TASK DESCRIPTION –
Reproduce each line of the listing exactly.

GIVEN ENTRIES –

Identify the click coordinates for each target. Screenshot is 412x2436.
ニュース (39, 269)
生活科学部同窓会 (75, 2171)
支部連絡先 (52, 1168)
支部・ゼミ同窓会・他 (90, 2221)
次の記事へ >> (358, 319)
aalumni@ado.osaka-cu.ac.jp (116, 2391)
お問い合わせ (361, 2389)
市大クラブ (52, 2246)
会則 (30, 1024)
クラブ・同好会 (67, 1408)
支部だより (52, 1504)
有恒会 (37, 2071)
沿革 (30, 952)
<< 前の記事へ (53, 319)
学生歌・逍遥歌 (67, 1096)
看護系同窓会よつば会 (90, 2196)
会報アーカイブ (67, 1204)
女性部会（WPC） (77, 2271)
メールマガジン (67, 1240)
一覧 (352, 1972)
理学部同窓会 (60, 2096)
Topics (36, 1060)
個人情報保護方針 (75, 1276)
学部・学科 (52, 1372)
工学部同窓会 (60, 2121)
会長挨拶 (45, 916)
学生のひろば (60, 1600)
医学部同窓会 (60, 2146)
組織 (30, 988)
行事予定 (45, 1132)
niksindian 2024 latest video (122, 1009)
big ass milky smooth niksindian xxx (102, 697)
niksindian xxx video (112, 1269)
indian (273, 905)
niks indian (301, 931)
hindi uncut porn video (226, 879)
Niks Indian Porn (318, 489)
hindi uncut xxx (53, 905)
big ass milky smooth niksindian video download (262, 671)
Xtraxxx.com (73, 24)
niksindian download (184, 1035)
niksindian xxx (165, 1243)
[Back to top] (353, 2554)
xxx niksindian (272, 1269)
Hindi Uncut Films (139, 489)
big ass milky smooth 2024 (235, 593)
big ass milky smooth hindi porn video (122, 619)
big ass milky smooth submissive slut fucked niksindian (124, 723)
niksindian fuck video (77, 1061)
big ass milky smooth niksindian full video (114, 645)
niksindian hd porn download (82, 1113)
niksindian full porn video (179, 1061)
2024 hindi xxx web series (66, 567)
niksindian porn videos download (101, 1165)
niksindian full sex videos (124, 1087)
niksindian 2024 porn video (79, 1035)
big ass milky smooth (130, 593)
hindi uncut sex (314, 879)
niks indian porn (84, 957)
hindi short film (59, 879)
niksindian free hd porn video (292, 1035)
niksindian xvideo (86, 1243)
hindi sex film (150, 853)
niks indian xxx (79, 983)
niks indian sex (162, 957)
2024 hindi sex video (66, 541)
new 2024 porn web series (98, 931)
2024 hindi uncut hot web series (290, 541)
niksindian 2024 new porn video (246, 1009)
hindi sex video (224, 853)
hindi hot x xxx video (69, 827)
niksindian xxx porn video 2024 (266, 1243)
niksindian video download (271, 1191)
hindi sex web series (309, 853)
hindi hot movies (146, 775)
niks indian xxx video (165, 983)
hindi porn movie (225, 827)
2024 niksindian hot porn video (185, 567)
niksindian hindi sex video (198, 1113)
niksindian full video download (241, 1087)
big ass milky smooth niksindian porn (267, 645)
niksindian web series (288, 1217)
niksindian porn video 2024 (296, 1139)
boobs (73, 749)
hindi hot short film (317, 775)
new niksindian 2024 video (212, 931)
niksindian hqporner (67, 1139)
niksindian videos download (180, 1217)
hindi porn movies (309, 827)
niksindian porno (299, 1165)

ANSWER SECTION –
Identify the click coordinates for each target. Screenshot is 412x2436.
ニュース (39, 269)
生活科学部同窓会 (75, 2171)
支部連絡先 (52, 1168)
支部・ゼミ同窓会・他 (90, 2221)
次の記事へ >> (358, 319)
aalumni@ado.osaka-cu.ac.jp (116, 2391)
お問い合わせ (361, 2389)
市大クラブ (52, 2246)
会則 (30, 1024)
クラブ・同好会 (67, 1408)
支部だより (52, 1504)
有恒会 (37, 2071)
沿革 (30, 952)
<< 前の記事へ (53, 319)
学生歌・逍遥歌 (67, 1096)
看護系同窓会よつば会 (90, 2196)
会報アーカイブ (67, 1204)
女性部会（WPC） (77, 2271)
メールマガジン (67, 1240)
一覧 (352, 1972)
理学部同窓会 (60, 2096)
Topics (36, 1060)
個人情報保護方針 (75, 1276)
学部・学科 (52, 1372)
工学部同窓会 (60, 2121)
会長挨拶 (45, 916)
学生のひろば (60, 1600)
医学部同窓会 (60, 2146)
組織 (30, 988)
行事予定 (45, 1132)
niksindian 2024 latest video (122, 1009)
big ass milky smooth niksindian xxx (102, 697)
niksindian xxx video (112, 1269)
indian (273, 905)
niks indian (301, 931)
hindi uncut porn video (226, 879)
Niks Indian Porn (318, 489)
hindi uncut xxx (53, 905)
big ass milky smooth niksindian video download (262, 671)
Xtraxxx.com (73, 24)
niksindian download (184, 1035)
niksindian xxx (165, 1243)
[Back to top] (353, 2554)
xxx niksindian (272, 1269)
Hindi Uncut Films (139, 489)
big ass milky smooth 2024 (235, 593)
big ass milky smooth hindi porn video (122, 619)
big ass milky smooth submissive slut fucked niksindian (124, 723)
niksindian fuck video (77, 1061)
big ass milky smooth niksindian full video (114, 645)
niksindian hd porn download (82, 1113)
niksindian full porn video (179, 1061)
2024 hindi xxx web series (66, 567)
niksindian porn videos download (101, 1165)
niksindian full sex videos (124, 1087)
niksindian 2024 porn video (79, 1035)
big ass milky smooth (130, 593)
hindi uncut sex (314, 879)
niks indian porn (84, 957)
hindi short film (59, 879)
niksindian free hd porn video (292, 1035)
niksindian xvideo (86, 1243)
hindi sex film (150, 853)
niks indian xxx (79, 983)
niks indian sex (162, 957)
2024 hindi sex video (66, 541)
new 2024 porn web series (98, 931)
2024 hindi uncut hot web series (290, 541)
niksindian 2024 new porn video (246, 1009)
hindi sex video (224, 853)
hindi hot x xxx video (69, 827)
niksindian xxx porn video 2024 (266, 1243)
niksindian video download (271, 1191)
hindi sex web series (309, 853)
hindi hot movies (146, 775)
niks indian xxx video (165, 983)
hindi porn movie (225, 827)
2024 niksindian hot porn video (185, 567)
niksindian hindi sex video (198, 1113)
niksindian full video download (241, 1087)
big ass milky smooth niksindian porn (267, 645)
niksindian web series (288, 1217)
niksindian porn video 2024 (296, 1139)
boobs (73, 749)
hindi hot short film (317, 775)
new niksindian 2024 video (212, 931)
niksindian hqporner (67, 1139)
niksindian videos download (180, 1217)
hindi porn movies (309, 827)
niksindian porno (299, 1165)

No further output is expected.